Record extracts:
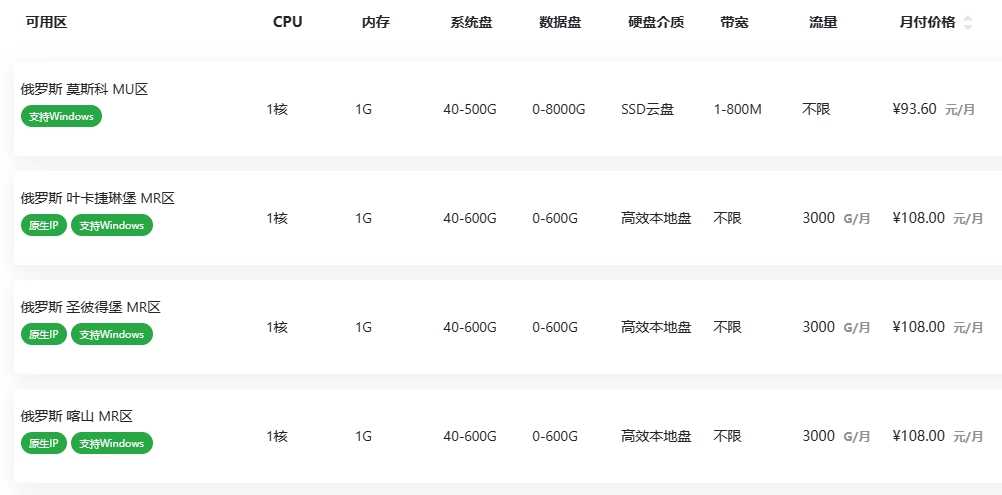This screenshot has height=495, width=1002.
Task: Click 支持Windows badge in 莫斯科 row
Action: tap(61, 116)

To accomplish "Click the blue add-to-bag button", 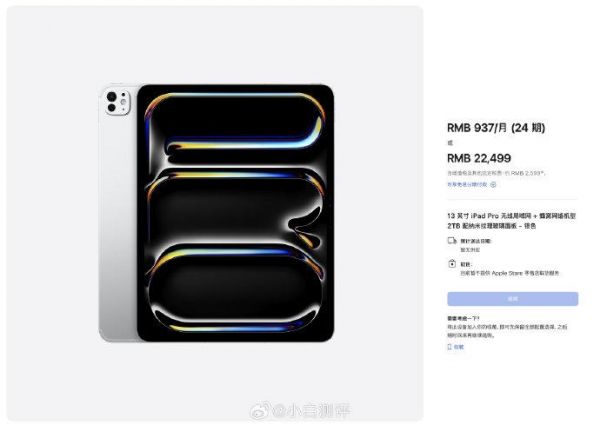I will pyautogui.click(x=513, y=299).
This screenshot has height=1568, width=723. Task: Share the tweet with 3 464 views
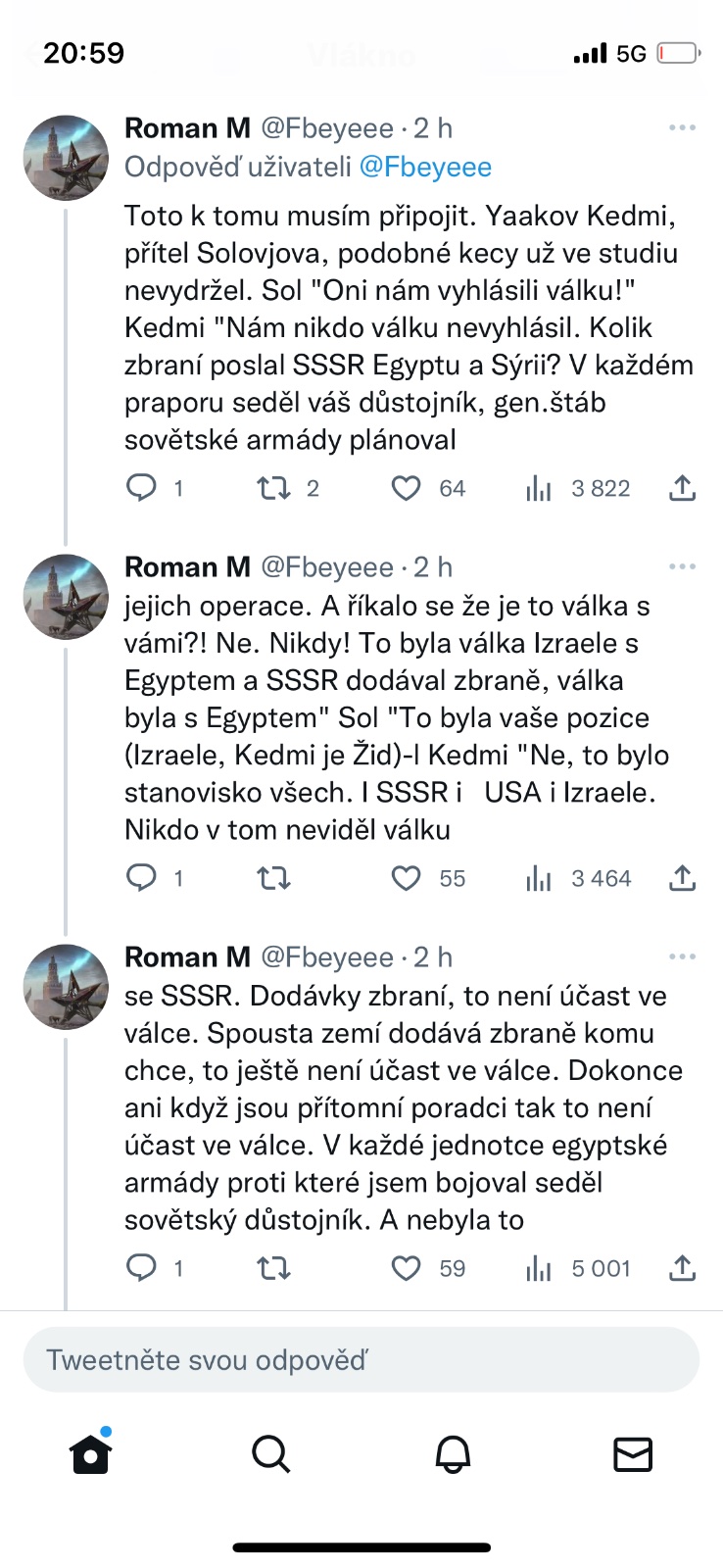[682, 878]
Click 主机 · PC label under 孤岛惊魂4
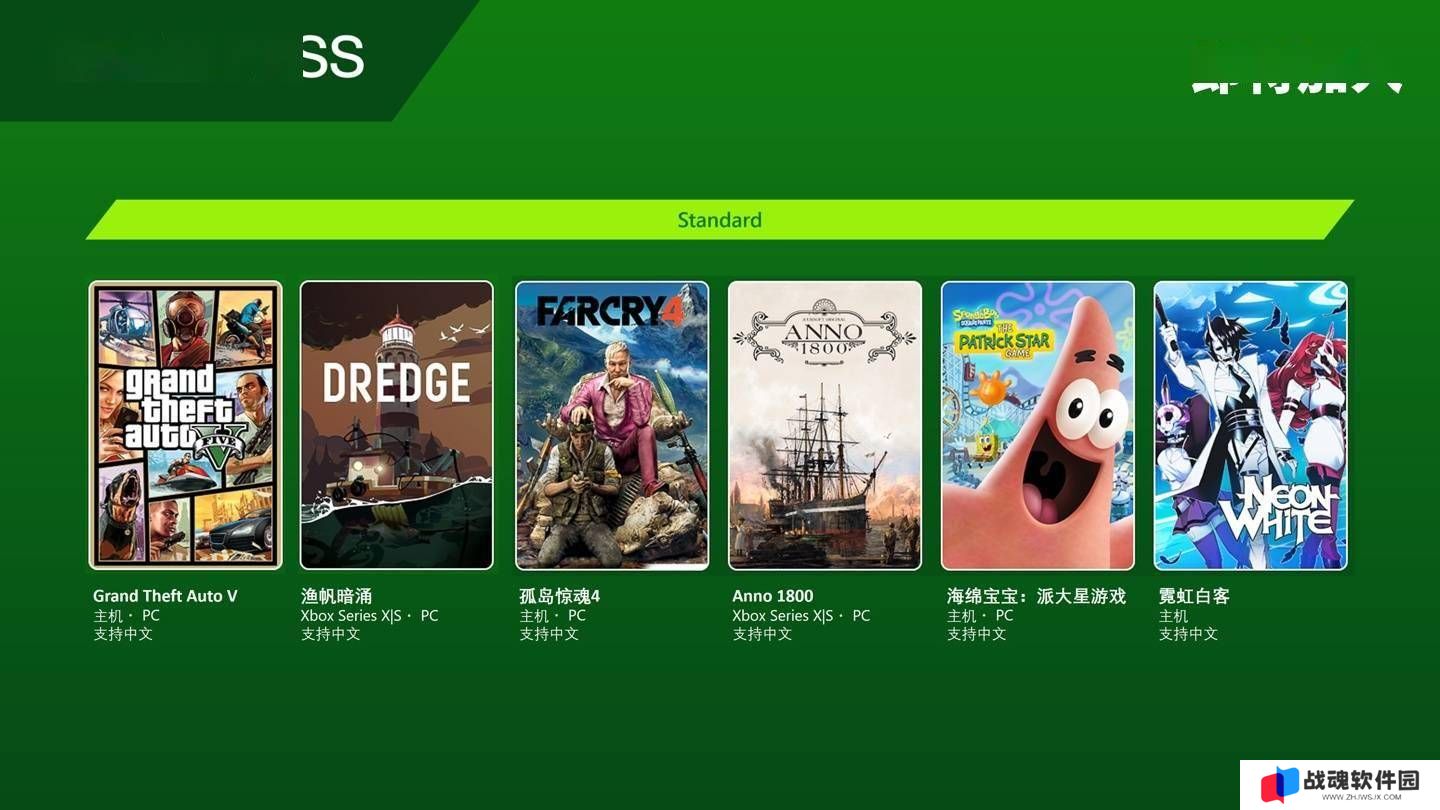Image resolution: width=1440 pixels, height=810 pixels. (553, 616)
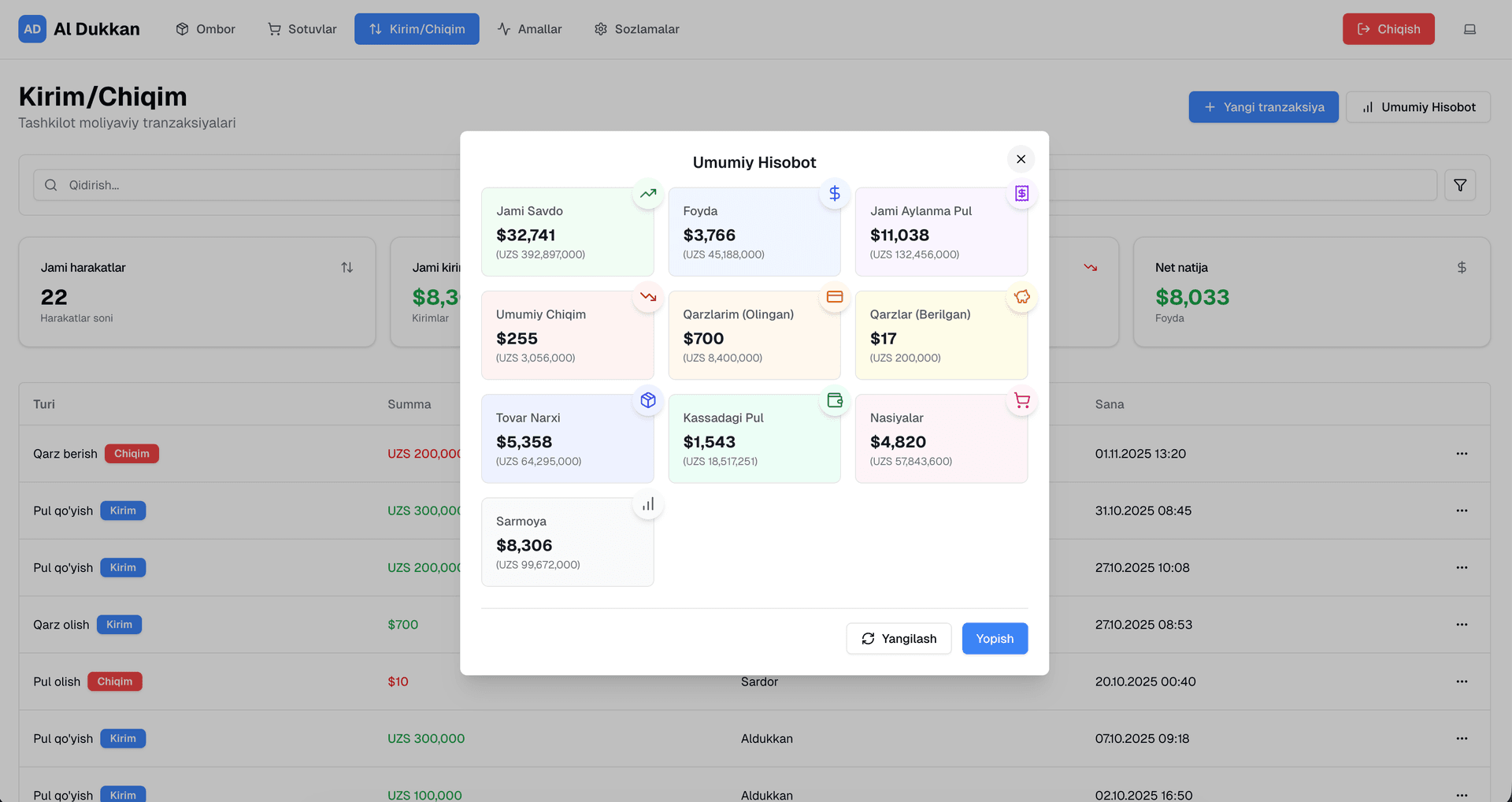This screenshot has width=1512, height=802.
Task: Go to the Sotuvlar menu item
Action: pos(302,29)
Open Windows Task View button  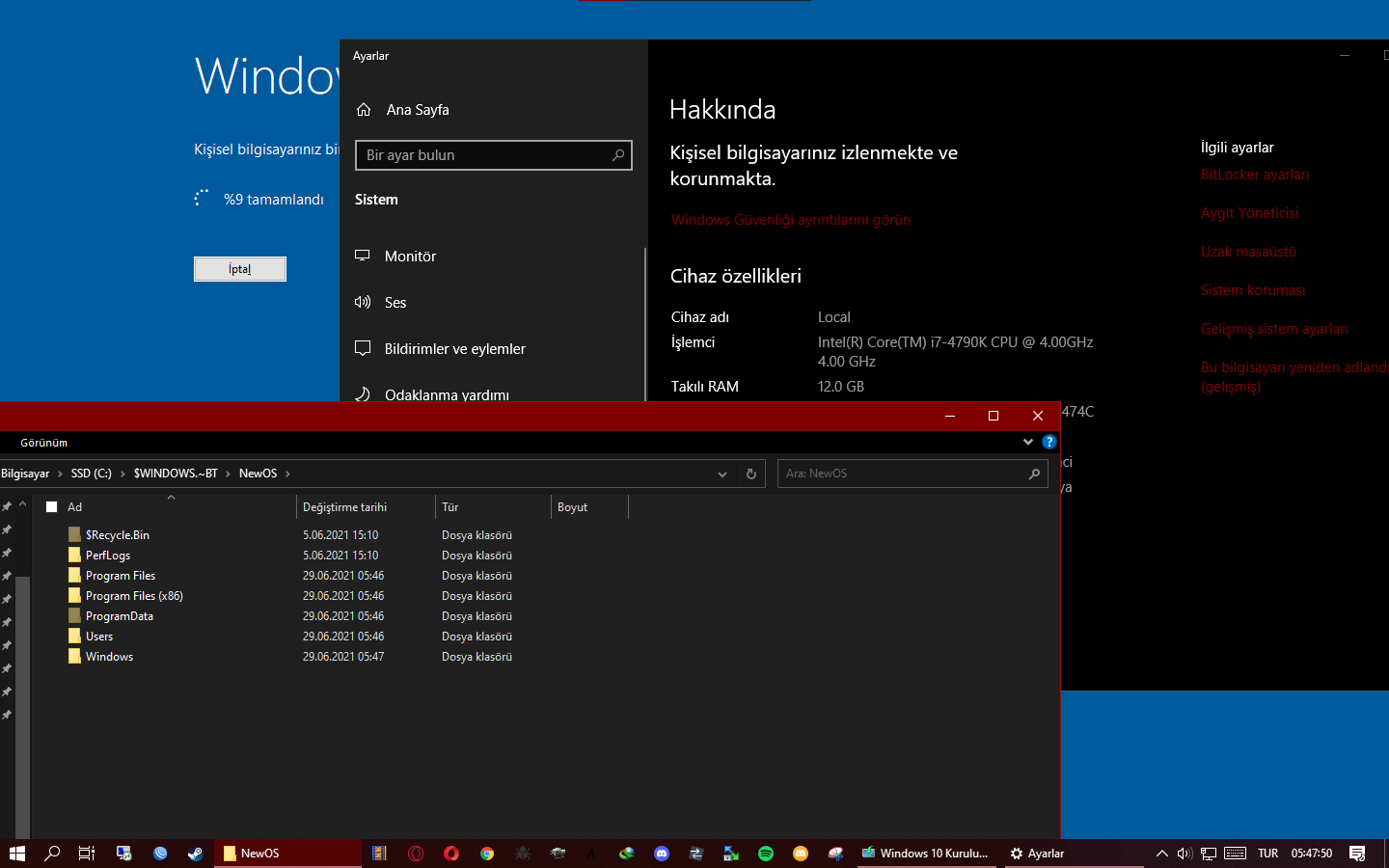(x=87, y=854)
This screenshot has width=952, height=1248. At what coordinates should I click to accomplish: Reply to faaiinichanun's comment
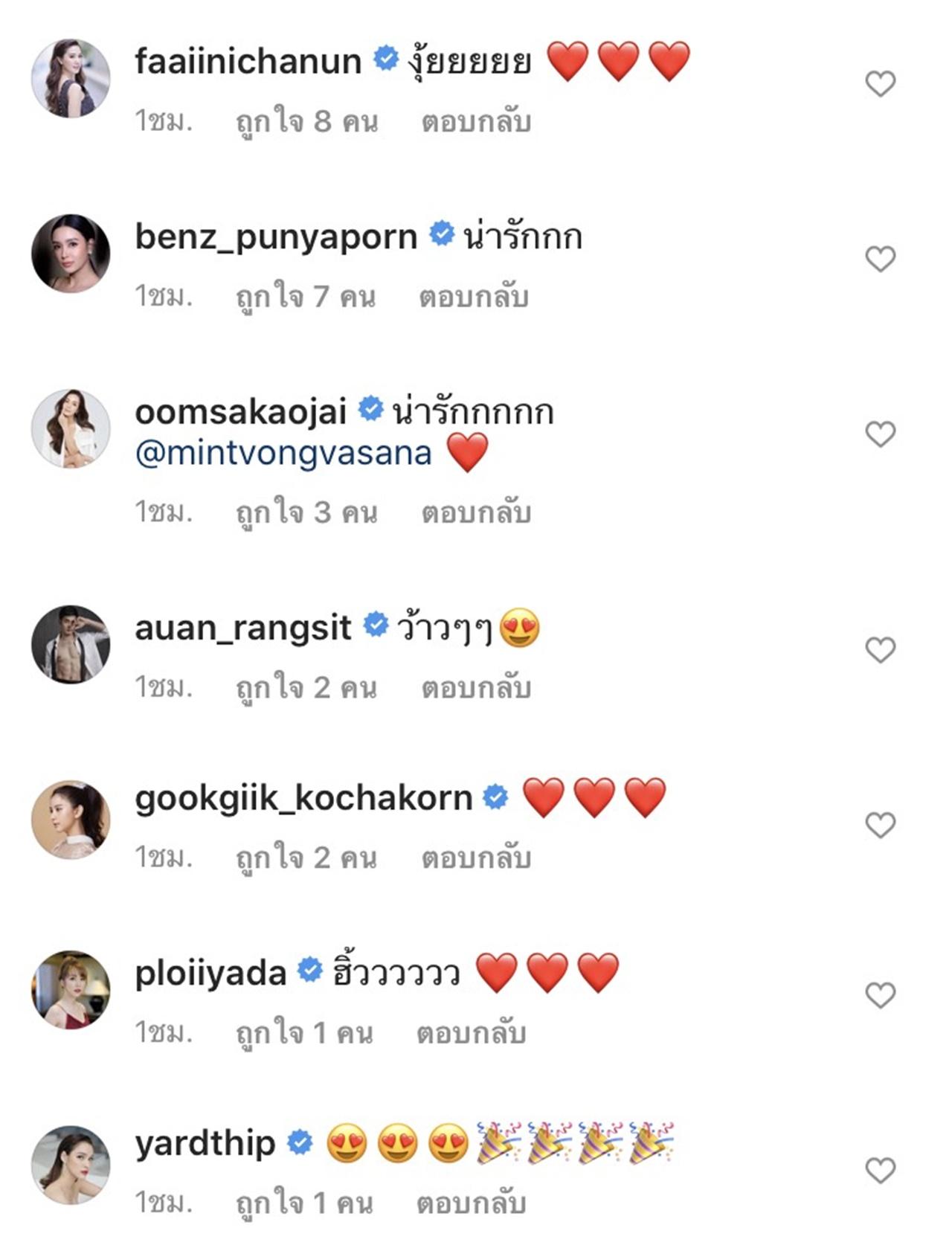click(476, 122)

Description of the task:
Exactly the lines from the one containing "This screenshot has width=952, height=1248." through the end of the data above: repeat those, both ends included, and nothing else. Skip the pictures.

Answer box:
This screenshot has width=952, height=1248. At what coordinates should I click to accomplish: Reply to faaiinichanun's comment
click(476, 122)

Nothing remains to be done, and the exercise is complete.